While this concept works well with Identity and credit card PAN data, it can also be extended to the PII encrypted and stored in your system.  A meaningless string, the token, connected with all of the day-to-day information such transaction history and even some ‘almost PII,’ like a zip code or a birthday, can be shared alongside the token.  What you will not see are items like email addresses, first and last names, or other PII. However, what you can see would be the actual transaction history of a person for purposes of understanding purchase trends and other buying history.  If the requirement is to specifically target an individual, this can still be accomplished without exposing an email address from your encrypted PII.  The methodology is beyond the scope of the present discussion, but trust this can be accomplished relatively easily once the required strategy is understood. 

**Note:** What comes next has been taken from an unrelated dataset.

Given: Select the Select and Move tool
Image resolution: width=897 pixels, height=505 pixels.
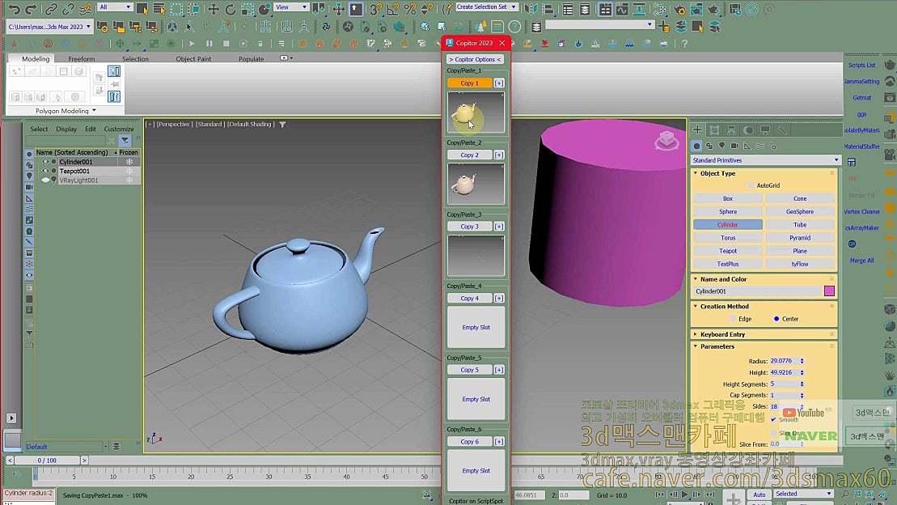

From a Customer Service perspective, tokenization and masking email addresses will protect your Customer Service Agents from having to see PII.  A bit of creativity will be needed, and scripting required for service agents to identify transactions for customers who are calling about specific transactions, but that has been solved many times over, particularly in the banking industry where there is similar sensitivity to protecting PII but still the need to work at a detail level with customer transactions. 

Step 3:  Now that you have managed to keep a veil over your well protected customer identities, created a strategy to extract demographics without PII and possibly even directly contact individuals without exposing email addresses, what is left to be done? Maintain relevance.  Your most current data is your best data – so from that perspective, all data may be created equally, but not all data is valued equally.  Newer is better.  What is most valuable is not knowing what your customer did in the past, but using data and other intelligence to predict and suggest what your customer will do in the future.  The best way to predict the future is to look at my recent past, add in a little artificial intelligence (AI), and project what the future might look like tomorrow (coffee), next week (gasoline), or next month (windshield wipers).   

As you continue down the GDPR path with a need to fulfill your marketing purpose, there are a couple more things that you must ensure are in place.  You must provide your customers the opportunity to opt out, remove consent, or suspend their relationship with you.  May not be the news we want to hear, but if we are concerned about compliance and protecting the privacy of individuals, it is essential that we provide these mechanisms for opting out, removing consent or suspending their relationship.  There may be perfectly legitimate reasons for opting out today but then, the ability to opt back in next week or next month may be desirable.  So, if your customer opts out, and they do not specifically ask to have their account deleted, give them the opportunity to opt back in.  You must also provide the opportunity or the ability for your customer to delete their account.  This is a true deletion in which the PII is removed from the system and transaction history is no longer connected to the person.  Even if the same person should sign up with all the same credentials, the connection to their data history is gone.  And though this may not be what anyone really wants, merchant or consumer, it’s what the regulation requires.  Finally, your program, its transparency, the rights it provides your customers and the consequences associated with every action they take, must be clearly spelled out in your Privacy Policy.   

As you progress with GDPR, your business can, and most probably will, become more efficient with higher quality information and possibly even at a lower cost to operate, if your company takes a proactive and thoughtful approach to data management.